:: What you have to do ::
In the article on Boris Johnson's tax plans, why is the government reportedly planning to raise National Insurance contributions? Why would that change conflict with the 2019 Tory Party election manifesto?

:: Selected extract ::
#####

Prime Minister Boris Johnson may introduce the highest tax burden on the British public in 70 years, amid record spending during the coronavirus pandemic and plans to tax the young and working-class for new National Insurance subsidies.
Boris Johnson’s government is reportedly planning on increasing National Insurance contributions in order to help fund the National Health Service (NHS) and care reforms. Should the changes go through, it would go against the 2019 Tory Party election manifesto commitments not to raise taxes.
A report from the Taxpayers’ Alliance (TPA) found that if the government increases National Insurance (NI) contributions by one per cent, then the tax burden compared to gross domestic product (GDP) would reach 35.4 per cent by the 2024/25 fiscal year, The Telegraph reported. Should the government increase NI by two per cent, then the tax burden would reach 35.4 per cent by 2023/24.
If the projections from the think tank holds true, then Johnson’s government would have imposed the highest tax burden on Britons since the government of socialist Clement Atlee in 1951, when it reached 36.1 per cent compared to GDP.
Research director at the TaxPayers’ Alliance, Duncan Simpson said: “Boris’s broken promises would leave working people facing the highest tax bills in a generation. Rather than look for a sustainable solution to social care through automation and finding savings, the PM’s plan would opt to hammer jobs and wages, with higher taxes than we’ve seen since the years after the war.”
Johnson has already received warnings from within his own government that such a move could spell disaster for the Conservative Party. Cabinet member and the leader of the House of Commons Jacob Rees-Mogg wrote in the Sunday Express about the historical example of former American president George Bush Sr. suffering a disastrous political defeat to Bill Clinton after he broke his “read my lips, no new taxes” pledge. “Voters remembered these words after President Bush had forgotten them,” Rees-Mogg.

#####

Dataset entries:
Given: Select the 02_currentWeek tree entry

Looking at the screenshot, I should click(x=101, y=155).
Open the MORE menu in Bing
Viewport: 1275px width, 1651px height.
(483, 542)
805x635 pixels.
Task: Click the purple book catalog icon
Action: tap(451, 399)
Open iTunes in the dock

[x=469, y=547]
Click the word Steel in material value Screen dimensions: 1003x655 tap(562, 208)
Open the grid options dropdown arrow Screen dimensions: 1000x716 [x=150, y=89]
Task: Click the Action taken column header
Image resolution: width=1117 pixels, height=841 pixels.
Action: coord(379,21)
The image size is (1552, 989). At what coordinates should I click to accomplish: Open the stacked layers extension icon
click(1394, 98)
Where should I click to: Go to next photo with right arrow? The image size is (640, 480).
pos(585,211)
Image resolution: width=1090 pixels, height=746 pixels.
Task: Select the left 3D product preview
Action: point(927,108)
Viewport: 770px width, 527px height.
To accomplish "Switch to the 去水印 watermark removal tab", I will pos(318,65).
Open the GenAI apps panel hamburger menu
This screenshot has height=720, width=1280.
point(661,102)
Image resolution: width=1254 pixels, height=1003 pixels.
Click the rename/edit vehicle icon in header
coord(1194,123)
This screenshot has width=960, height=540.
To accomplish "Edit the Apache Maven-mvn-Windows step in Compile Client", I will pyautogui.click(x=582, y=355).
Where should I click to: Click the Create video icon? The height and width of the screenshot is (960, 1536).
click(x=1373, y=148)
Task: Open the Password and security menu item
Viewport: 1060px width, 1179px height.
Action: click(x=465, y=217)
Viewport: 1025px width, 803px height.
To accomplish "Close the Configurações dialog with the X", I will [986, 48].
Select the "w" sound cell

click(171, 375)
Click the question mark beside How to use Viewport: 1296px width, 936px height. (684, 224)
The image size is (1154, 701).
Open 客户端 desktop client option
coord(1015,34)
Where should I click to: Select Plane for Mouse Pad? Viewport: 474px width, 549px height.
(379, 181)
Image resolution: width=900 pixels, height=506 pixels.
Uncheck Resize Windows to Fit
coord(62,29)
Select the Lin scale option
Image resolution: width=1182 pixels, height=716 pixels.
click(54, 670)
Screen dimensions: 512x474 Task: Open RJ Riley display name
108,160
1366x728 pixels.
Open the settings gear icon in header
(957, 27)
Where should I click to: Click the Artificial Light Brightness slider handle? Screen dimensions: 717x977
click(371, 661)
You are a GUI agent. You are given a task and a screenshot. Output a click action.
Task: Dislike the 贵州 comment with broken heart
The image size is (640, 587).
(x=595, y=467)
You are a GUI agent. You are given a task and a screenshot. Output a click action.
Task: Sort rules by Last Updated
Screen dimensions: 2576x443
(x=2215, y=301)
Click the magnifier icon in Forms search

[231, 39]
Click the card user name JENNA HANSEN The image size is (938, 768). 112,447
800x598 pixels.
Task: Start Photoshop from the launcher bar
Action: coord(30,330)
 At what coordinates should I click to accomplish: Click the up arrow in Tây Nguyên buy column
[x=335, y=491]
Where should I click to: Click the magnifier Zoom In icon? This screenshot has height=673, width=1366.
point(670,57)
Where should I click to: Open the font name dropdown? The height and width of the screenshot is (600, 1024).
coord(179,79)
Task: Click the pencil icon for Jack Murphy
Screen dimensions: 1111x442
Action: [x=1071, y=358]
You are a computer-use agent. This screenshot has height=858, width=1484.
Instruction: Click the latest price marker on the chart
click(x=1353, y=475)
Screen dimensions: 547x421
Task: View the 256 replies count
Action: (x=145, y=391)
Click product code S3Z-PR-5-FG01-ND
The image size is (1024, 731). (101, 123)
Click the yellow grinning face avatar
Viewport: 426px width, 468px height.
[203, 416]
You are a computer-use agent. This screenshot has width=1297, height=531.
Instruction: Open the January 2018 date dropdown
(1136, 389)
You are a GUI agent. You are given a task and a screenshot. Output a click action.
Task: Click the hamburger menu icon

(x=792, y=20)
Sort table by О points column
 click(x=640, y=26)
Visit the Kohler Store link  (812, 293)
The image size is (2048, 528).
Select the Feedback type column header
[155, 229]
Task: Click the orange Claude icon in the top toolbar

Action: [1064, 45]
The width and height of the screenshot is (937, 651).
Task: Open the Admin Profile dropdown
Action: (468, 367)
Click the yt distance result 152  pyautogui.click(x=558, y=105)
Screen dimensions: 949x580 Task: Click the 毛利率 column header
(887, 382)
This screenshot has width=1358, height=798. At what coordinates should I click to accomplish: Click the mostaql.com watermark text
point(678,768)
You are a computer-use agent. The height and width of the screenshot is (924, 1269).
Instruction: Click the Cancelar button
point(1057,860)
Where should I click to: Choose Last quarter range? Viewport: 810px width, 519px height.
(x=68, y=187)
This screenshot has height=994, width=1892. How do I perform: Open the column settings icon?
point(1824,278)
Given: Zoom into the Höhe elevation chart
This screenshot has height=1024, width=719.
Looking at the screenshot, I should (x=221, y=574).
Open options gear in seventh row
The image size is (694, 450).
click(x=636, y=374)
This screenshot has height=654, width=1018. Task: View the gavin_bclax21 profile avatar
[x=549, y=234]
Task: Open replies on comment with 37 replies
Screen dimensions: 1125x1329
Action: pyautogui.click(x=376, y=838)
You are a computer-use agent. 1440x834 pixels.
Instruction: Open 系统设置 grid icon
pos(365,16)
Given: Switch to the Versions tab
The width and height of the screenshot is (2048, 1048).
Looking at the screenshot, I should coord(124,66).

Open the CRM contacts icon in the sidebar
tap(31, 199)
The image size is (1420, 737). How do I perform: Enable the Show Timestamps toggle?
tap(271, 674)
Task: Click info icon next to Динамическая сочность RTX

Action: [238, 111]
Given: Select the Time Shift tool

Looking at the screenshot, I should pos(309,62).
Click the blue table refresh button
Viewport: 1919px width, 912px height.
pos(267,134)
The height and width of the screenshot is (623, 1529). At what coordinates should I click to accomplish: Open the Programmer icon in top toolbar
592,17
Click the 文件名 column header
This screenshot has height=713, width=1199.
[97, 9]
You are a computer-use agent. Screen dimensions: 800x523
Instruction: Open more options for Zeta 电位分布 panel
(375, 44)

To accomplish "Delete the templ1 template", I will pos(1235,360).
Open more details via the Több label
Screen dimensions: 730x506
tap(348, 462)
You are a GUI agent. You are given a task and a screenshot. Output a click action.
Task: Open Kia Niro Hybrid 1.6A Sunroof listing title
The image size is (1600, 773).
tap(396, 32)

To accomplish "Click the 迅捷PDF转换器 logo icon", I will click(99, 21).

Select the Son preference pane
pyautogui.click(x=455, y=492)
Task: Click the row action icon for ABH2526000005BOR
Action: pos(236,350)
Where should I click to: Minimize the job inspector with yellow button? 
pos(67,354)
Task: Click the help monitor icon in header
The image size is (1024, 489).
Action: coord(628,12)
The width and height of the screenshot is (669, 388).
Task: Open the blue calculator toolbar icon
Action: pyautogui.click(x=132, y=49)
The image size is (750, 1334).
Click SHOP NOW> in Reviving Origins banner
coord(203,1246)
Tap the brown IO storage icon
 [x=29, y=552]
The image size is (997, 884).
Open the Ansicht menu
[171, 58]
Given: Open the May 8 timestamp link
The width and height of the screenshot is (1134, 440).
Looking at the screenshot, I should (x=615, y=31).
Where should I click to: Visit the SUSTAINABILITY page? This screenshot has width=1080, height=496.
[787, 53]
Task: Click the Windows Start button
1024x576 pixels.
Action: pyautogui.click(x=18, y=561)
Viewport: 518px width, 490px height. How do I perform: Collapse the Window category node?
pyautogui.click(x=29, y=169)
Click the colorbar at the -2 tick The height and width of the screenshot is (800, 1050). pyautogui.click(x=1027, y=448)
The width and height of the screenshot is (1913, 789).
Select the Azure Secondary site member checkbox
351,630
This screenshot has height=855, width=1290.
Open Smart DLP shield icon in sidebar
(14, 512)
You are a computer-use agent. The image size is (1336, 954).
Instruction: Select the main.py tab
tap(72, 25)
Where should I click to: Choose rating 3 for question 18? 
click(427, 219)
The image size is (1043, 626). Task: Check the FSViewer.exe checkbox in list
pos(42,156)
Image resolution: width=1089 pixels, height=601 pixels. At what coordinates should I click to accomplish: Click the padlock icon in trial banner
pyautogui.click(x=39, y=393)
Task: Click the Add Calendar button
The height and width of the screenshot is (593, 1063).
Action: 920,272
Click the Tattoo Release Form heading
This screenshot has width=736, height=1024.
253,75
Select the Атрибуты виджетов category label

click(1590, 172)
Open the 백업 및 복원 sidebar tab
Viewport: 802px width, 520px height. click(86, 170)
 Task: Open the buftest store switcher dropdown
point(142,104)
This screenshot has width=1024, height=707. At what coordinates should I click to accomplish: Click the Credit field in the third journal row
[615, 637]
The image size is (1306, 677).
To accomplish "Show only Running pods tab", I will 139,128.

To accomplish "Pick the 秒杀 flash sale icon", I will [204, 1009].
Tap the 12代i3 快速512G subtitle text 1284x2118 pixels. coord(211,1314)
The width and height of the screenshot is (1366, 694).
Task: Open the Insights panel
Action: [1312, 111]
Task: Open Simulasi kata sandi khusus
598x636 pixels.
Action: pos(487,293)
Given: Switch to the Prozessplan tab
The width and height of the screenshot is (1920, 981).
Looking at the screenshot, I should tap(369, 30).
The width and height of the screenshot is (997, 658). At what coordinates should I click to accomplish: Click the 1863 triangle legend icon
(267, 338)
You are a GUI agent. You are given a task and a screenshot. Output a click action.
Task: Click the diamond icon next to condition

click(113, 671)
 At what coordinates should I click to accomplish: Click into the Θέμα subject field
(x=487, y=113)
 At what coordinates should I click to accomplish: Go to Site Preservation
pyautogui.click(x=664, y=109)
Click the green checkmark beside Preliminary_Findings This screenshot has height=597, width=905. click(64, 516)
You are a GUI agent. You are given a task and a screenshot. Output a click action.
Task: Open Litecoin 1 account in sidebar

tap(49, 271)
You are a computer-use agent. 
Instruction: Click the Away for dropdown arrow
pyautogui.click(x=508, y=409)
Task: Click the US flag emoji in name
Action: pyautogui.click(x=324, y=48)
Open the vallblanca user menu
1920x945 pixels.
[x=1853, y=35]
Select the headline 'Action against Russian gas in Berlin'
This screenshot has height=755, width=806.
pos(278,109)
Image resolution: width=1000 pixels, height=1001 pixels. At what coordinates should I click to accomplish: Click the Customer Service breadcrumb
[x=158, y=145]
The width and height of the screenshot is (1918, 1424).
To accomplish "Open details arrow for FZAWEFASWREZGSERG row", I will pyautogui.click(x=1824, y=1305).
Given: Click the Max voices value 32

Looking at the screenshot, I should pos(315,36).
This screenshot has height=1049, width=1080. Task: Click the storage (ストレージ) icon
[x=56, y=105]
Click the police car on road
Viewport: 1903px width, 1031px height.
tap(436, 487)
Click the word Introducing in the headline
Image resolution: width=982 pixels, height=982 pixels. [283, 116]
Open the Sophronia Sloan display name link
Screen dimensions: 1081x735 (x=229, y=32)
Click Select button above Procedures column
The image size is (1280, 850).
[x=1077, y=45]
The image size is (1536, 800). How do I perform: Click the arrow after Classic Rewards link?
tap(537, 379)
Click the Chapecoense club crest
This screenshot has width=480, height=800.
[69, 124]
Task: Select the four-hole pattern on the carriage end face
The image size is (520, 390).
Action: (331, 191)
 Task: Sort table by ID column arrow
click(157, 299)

#####

:: Reply ::
The government reportedly plans to raise National Insurance contributions to help fund the National Health Service (NHS) and care reforms. The change would conflict with the 2019 Tory Party election manifesto because the manifesto committed not to raise taxes.